Я киваю. В моей голове быстро происходит смысловое объединение слова «рафинад», которое всегда обозначало для меня «сахар», со словом «сперма», которое в принципе ничего конкретного раньше, до возникновения проблемы, не обозначало.
Поднимаю с пола дипломат, на коленях открываю его и выкладываю на стол три тугих конверта.
Доктор Кнутыш внимательно смотрит на конверты, потом поднимает взгляд на меня, и я понимаю, что в его мозгу возникает необходимость сказать мне что-то важное.
– Я вам сразу сообщу, когда все будет закончено. Потом мы можем рафинад заморозить или просто охладить, но было бы лучше, если бы вы сразу могли его пустить в дело. Для этого надо заранее подготовить вашу супругу. Процедура не самая приятная.
Он произносит это обычным тоном, спокойно, деловито. Я восхищаюсь его подбором слов, его интонацией.
– Хорошо, – говорю я и передвигаю конверты на его сторону стола.
Конверты он распихивает по внутренним карманам твидового пиджака.
Нам приносят заказанную еду и деревянные палочки. И мы просто обедаем.

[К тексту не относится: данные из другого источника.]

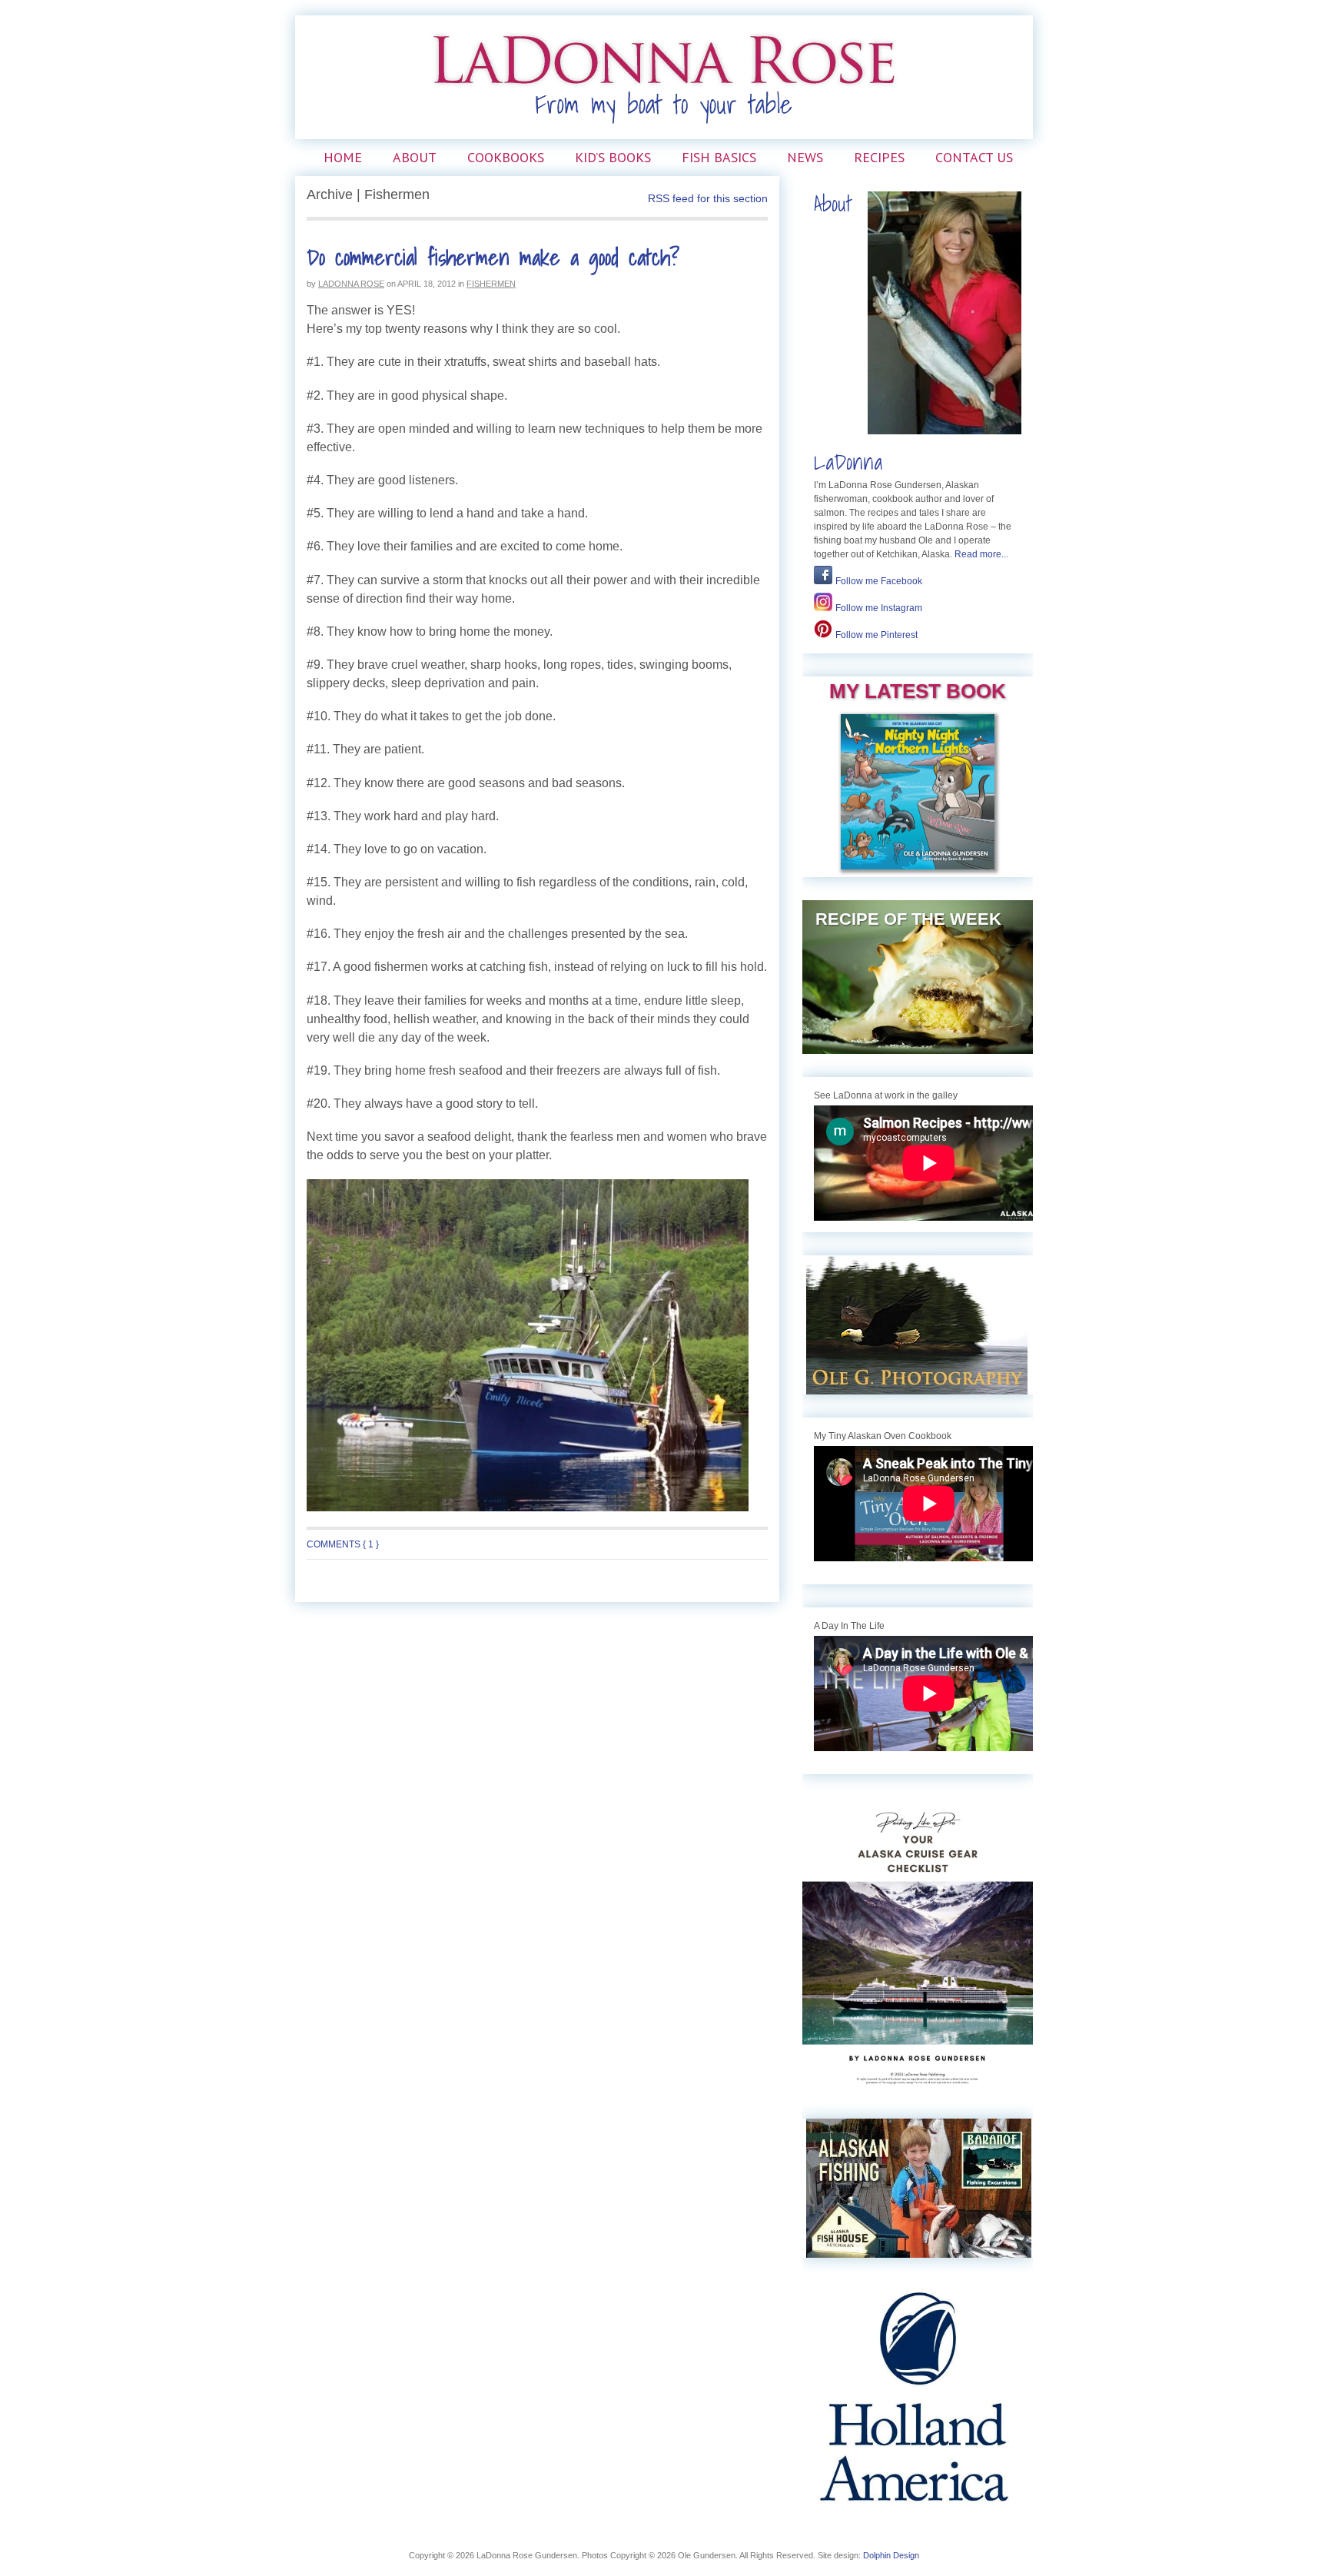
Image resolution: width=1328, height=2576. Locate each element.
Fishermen (491, 283)
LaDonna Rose (351, 283)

– Вас сейчас ждут в Историческом музее, – напоминает мне Виктор Андреевич, как только я занимаю свое место на заднем сиденье авто. – Директор музея просил приехать к половине первого…
– Подождет, – отвечаю я.
Выезжаем на Большую Васильковскую, справа остается обрушившееся на магазин «Адидас» жилое здание.
Мне совершенно не хочется в этот музей, но задание я получил лично от шефа – подобрать картину размером два метра на метр шестьдесят, ценную и в хорошем состоянии. Для кабинета премьера.

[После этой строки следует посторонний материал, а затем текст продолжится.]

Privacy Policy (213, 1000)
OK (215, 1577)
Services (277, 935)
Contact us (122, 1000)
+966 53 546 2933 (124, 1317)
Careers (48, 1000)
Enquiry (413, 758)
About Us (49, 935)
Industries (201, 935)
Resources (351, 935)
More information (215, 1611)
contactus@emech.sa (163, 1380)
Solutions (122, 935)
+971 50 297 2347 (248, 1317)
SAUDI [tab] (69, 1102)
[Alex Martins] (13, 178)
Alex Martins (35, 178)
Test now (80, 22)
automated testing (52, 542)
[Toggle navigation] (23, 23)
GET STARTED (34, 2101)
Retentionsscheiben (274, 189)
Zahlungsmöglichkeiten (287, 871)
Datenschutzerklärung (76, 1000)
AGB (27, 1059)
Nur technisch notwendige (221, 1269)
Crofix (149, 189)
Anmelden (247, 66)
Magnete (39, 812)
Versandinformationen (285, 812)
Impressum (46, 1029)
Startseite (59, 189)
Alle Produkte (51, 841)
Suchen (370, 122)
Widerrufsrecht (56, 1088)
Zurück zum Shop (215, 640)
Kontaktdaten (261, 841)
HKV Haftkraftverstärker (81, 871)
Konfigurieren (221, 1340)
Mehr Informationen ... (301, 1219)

«Интересно, – думаю я, – откуда такие точные размеры? Там что, обои порвались? Или на стене пятно появилось? Было бы хорошо, если б я разбирался в живописи! Но ведь я прекрасное от красивого не отличу. То есть что красивое – пойму, когда увижу. Если оно соответствует моему вкусу. А вот оценить по-настоящему, понять ценность – это вряд ли. Да и директор музея – жук! Никогда действительно ценной картины не отдаст. Будет пытаться, наверно, какую-нибудь чепуху всучить».

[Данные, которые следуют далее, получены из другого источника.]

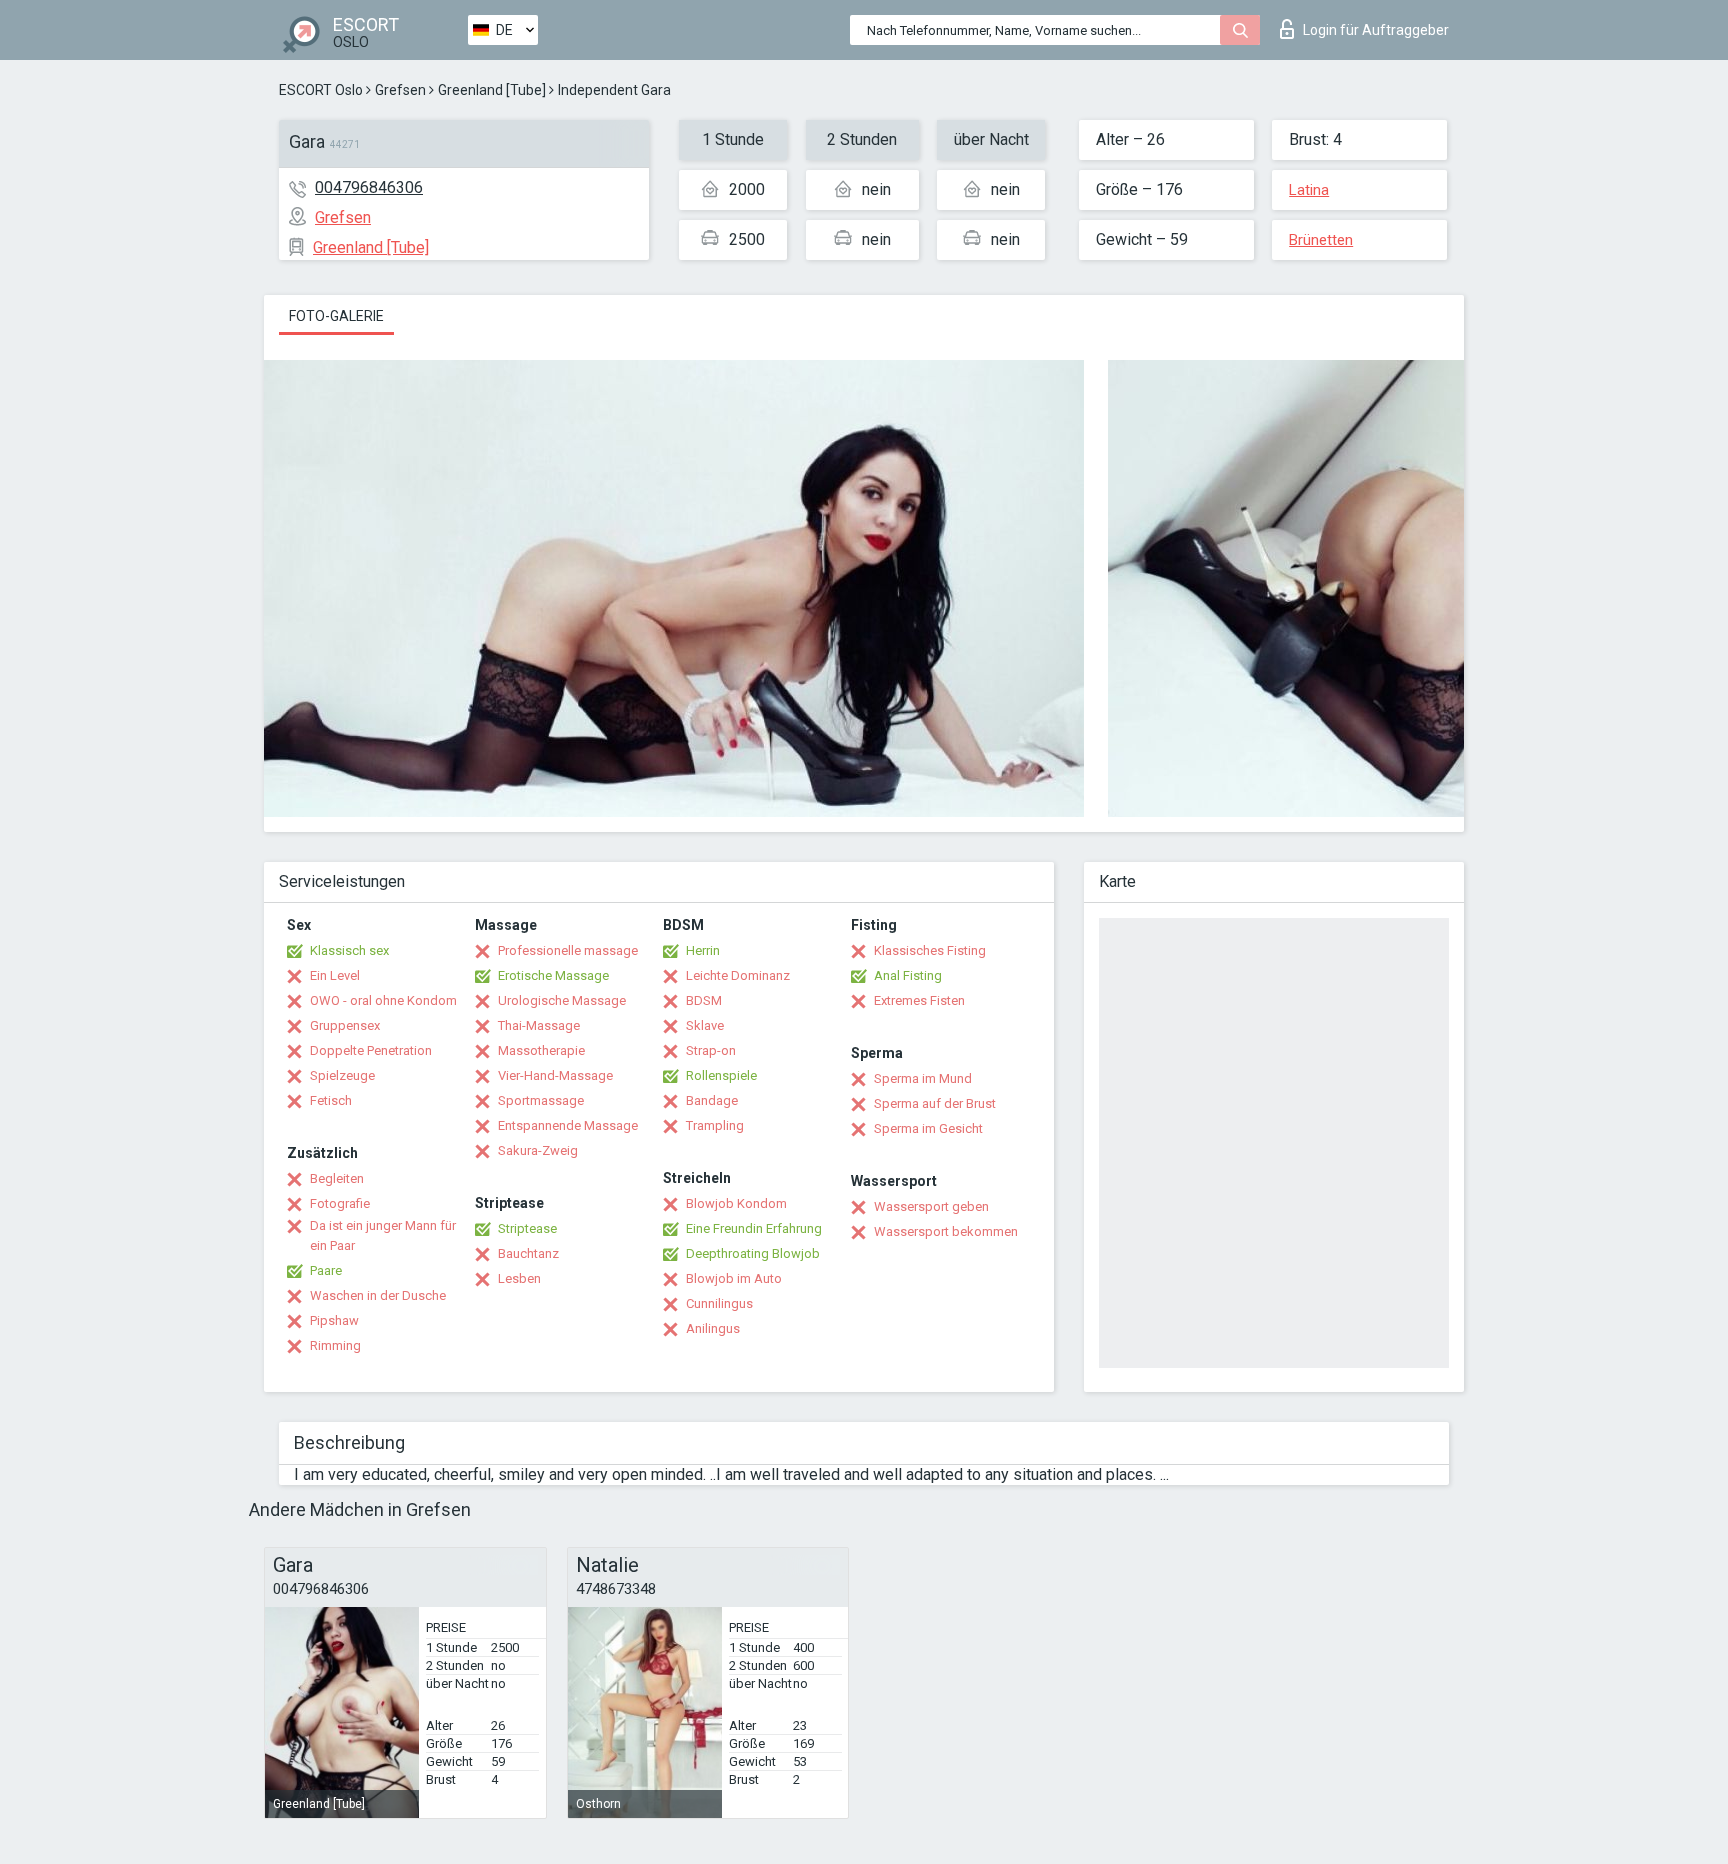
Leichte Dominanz (738, 975)
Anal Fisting (908, 975)
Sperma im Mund (923, 1078)
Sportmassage (541, 1100)
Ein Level (335, 975)
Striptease (527, 1228)
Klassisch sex (349, 950)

Карпаты. Февраль 2016 года. Понедельник.
С сегодняшнего утра моя жизнь в карпатском заточении заметно облегчилась. С меня сняли бронежилет, и этот факт тотчас отразился на моем состоянии. На какое-то мгновение я стал легче воздуха. Казалось, стоит только подпрыгнуть, и я зависну над полом, покрытым дешевым коричневым ковром. Я смогу подлететь к фотографическим «окнам», за которыми уже второй месяц стоят одни и те же намозолившие взгляд укрытые снежными рукавами ели и сосны.
– Мы усилили блокировку комнаты и коридора, – поясняет Светлов, держа в руках снятый с меня бронежилет. На его лице удивление. Он, вероятно, и не предполагал, сколько может весить такая вот душегрейка.